[start Provided data]
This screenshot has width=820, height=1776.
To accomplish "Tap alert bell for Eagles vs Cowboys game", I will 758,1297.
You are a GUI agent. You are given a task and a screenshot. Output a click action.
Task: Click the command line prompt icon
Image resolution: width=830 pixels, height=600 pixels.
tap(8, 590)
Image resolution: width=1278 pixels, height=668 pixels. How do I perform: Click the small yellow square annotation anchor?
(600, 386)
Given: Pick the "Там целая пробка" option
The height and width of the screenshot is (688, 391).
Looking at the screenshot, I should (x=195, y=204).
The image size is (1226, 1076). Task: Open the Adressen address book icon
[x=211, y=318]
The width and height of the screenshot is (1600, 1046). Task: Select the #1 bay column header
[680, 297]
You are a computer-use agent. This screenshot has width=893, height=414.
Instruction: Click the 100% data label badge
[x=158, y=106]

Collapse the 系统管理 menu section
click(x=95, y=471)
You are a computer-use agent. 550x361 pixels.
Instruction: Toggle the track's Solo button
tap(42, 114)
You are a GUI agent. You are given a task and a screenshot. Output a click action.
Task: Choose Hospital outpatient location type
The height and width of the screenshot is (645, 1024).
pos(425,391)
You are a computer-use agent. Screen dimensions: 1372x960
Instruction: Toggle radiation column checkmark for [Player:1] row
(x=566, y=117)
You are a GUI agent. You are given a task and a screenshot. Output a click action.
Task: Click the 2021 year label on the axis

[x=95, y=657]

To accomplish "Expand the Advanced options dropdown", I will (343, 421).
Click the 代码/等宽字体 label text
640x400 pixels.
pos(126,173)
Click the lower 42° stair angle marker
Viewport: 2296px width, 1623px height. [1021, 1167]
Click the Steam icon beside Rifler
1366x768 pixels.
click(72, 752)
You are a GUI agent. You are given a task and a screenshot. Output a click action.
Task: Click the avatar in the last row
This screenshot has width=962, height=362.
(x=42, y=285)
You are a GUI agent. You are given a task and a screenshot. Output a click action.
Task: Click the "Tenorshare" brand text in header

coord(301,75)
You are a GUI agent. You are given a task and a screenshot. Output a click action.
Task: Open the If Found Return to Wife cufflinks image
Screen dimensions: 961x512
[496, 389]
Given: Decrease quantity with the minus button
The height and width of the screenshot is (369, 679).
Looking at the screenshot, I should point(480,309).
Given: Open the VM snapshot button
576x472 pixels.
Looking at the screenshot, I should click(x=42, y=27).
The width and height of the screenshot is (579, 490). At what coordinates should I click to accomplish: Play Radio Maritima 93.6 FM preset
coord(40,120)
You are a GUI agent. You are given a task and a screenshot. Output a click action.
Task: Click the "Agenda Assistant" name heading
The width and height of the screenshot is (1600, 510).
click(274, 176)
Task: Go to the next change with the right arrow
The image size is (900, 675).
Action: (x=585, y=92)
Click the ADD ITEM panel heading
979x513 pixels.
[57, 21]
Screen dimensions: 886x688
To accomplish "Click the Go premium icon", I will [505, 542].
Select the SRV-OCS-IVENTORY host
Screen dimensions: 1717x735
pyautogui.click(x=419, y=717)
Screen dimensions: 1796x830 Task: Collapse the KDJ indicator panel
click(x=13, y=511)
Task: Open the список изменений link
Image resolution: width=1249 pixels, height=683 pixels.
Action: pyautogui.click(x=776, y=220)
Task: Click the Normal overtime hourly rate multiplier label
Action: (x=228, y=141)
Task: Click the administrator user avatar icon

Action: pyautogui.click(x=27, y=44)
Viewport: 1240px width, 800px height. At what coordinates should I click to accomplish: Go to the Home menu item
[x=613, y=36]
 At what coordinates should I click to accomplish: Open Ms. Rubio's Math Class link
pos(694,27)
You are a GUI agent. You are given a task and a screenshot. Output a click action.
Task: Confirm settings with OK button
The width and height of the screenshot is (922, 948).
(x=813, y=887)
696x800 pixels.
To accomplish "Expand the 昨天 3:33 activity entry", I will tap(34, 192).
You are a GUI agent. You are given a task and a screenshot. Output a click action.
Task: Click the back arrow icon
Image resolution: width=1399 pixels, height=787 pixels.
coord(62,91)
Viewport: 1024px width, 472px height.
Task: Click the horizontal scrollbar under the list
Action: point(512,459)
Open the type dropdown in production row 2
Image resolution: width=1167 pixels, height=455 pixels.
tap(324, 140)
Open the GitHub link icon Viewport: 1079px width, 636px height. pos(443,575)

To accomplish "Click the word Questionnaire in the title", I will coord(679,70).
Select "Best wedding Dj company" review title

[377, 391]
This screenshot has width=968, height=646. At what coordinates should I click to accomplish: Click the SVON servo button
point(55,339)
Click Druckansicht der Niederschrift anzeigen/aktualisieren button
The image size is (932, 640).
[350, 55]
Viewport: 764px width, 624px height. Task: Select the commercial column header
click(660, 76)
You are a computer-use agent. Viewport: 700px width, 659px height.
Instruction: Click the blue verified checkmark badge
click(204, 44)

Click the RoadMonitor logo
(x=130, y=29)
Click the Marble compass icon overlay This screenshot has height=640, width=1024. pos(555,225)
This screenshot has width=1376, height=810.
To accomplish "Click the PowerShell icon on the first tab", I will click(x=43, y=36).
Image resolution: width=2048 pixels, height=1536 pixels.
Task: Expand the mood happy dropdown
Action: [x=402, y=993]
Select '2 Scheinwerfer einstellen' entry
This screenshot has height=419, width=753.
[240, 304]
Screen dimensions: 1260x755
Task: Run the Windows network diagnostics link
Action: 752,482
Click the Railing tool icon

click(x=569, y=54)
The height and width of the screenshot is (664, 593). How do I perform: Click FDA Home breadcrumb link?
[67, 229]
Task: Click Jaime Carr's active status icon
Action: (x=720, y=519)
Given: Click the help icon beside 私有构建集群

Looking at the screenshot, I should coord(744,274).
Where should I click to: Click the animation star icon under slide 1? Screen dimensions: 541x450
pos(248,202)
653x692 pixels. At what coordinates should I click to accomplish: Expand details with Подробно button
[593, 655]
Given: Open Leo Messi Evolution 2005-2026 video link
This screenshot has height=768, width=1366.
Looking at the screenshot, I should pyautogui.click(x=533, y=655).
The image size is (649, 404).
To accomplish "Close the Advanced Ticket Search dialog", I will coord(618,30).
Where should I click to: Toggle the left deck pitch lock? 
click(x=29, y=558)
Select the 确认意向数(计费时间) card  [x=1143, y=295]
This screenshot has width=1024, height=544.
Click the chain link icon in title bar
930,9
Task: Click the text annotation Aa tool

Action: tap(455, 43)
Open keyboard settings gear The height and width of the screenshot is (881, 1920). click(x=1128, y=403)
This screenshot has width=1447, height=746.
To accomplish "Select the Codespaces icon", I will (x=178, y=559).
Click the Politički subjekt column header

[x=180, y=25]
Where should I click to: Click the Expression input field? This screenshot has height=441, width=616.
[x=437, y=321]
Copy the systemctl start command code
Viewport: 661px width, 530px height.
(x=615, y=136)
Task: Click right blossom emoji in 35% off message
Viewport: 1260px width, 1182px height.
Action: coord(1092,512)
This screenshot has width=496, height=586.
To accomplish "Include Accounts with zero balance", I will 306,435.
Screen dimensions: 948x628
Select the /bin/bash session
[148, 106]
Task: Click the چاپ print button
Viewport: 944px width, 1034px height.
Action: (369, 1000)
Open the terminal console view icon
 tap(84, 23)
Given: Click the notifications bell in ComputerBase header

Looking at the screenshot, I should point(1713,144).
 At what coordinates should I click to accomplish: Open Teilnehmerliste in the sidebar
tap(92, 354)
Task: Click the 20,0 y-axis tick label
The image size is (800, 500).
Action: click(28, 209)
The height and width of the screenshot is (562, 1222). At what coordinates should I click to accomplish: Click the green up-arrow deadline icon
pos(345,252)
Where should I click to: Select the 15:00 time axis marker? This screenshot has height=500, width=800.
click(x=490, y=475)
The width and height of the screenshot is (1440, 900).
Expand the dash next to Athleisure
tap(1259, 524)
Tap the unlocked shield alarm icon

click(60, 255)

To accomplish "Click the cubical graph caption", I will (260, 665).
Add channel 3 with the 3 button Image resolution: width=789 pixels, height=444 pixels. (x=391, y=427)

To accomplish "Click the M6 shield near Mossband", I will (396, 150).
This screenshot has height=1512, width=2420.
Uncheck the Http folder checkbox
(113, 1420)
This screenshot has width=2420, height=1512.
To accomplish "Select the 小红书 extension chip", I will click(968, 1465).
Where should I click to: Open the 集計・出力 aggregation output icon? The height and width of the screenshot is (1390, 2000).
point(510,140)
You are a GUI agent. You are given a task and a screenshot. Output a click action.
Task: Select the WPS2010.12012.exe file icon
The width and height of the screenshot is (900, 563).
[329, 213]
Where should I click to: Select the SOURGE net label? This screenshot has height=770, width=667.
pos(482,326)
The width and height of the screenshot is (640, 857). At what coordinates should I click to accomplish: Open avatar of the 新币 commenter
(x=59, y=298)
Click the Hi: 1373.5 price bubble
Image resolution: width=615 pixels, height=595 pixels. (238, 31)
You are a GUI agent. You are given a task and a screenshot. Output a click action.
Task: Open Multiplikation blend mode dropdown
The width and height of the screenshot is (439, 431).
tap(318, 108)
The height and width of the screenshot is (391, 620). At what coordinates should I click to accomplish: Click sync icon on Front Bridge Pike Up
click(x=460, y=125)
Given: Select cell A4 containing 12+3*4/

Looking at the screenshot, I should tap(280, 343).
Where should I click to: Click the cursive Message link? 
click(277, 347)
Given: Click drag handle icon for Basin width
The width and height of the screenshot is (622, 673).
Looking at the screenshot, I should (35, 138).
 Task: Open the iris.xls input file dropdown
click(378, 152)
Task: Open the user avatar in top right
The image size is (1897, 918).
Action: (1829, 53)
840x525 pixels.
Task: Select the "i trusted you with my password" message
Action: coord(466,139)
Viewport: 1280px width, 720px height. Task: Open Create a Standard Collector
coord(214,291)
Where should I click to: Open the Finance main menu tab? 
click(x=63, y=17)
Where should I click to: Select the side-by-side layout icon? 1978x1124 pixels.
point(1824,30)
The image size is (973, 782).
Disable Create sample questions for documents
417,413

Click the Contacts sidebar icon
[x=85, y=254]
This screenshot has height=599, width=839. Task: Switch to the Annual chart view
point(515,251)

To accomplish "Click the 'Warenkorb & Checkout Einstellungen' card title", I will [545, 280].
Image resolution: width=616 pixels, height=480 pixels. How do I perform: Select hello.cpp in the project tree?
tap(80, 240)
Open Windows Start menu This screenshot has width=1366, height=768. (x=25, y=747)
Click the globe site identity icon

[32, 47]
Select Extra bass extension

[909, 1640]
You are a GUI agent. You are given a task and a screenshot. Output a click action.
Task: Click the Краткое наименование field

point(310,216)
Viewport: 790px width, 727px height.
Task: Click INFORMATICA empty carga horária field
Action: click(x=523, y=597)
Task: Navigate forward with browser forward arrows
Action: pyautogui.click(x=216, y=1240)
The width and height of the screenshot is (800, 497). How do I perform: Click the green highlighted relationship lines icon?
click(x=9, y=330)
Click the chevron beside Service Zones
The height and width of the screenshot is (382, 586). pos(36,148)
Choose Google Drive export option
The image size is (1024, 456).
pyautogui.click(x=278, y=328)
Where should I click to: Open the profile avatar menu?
[end Provided data]
=== Description of the task ===
Render the entries above, from the start through the line containing "click(72, 752)", as a JSON list of strings with one string per line, leaving out blank lines.

=== Exercise answer ===
[
  "This screenshot has width=820, height=1776.",
  "To accomplish \"Tap alert bell for Eagles vs Cowboys game\", I will 758,1297.",
  "You are a GUI agent. You are given a task and a screenshot. Output a click action.",
  "Task: Click the command line prompt icon",
  "Image resolution: width=830 pixels, height=600 pixels.",
  "tap(8, 590)",
  "Image resolution: width=1278 pixels, height=668 pixels. How do I perform: Click the small yellow square annotation anchor?",
  "(600, 386)",
  "Given: Pick the \"Там целая пробка\" option",
  "The height and width of the screenshot is (688, 391).",
  "Looking at the screenshot, I should (x=195, y=204).",
  "The image size is (1226, 1076). Task: Open the Adressen address book icon",
  "[x=211, y=318]",
  "The width and height of the screenshot is (1600, 1046). Task: Select the #1 bay column header",
  "[680, 297]",
  "You are a computer-use agent. This screenshot has width=893, height=414.",
  "Instruction: Click the 100% data label badge",
  "[x=158, y=106]",
  "Collapse the 系统管理 menu section",
  "click(x=95, y=471)",
  "You are a computer-use agent. 550x361 pixels.",
  "Instruction: Toggle the track's Solo button",
  "tap(42, 114)",
  "You are a GUI agent. You are given a task and a screenshot. Output a click action.",
  "Task: Choose Hospital outpatient location type",
  "The height and width of the screenshot is (645, 1024).",
  "pos(425,391)",
  "You are a computer-use agent. Screen dimensions: 1372x960",
  "Instruction: Toggle radiation column checkmark for [Player:1] row",
  "(x=566, y=117)",
  "You are a GUI agent. You are given a task and a screenshot. Output a click action.",
  "Task: Click the 2021 year label on the axis",
  "[x=95, y=657]",
  "To accomplish \"Expand the Advanced options dropdown\", I will (343, 421).",
  "Click the 代码/等宽字体 label text",
  "640x400 pixels.",
  "pos(126,173)",
  "Click the lower 42° stair angle marker",
  "Viewport: 2296px width, 1623px height. [1021, 1167]",
  "Click the Steam icon beside Rifler",
  "1366x768 pixels.",
  "click(72, 752)"
]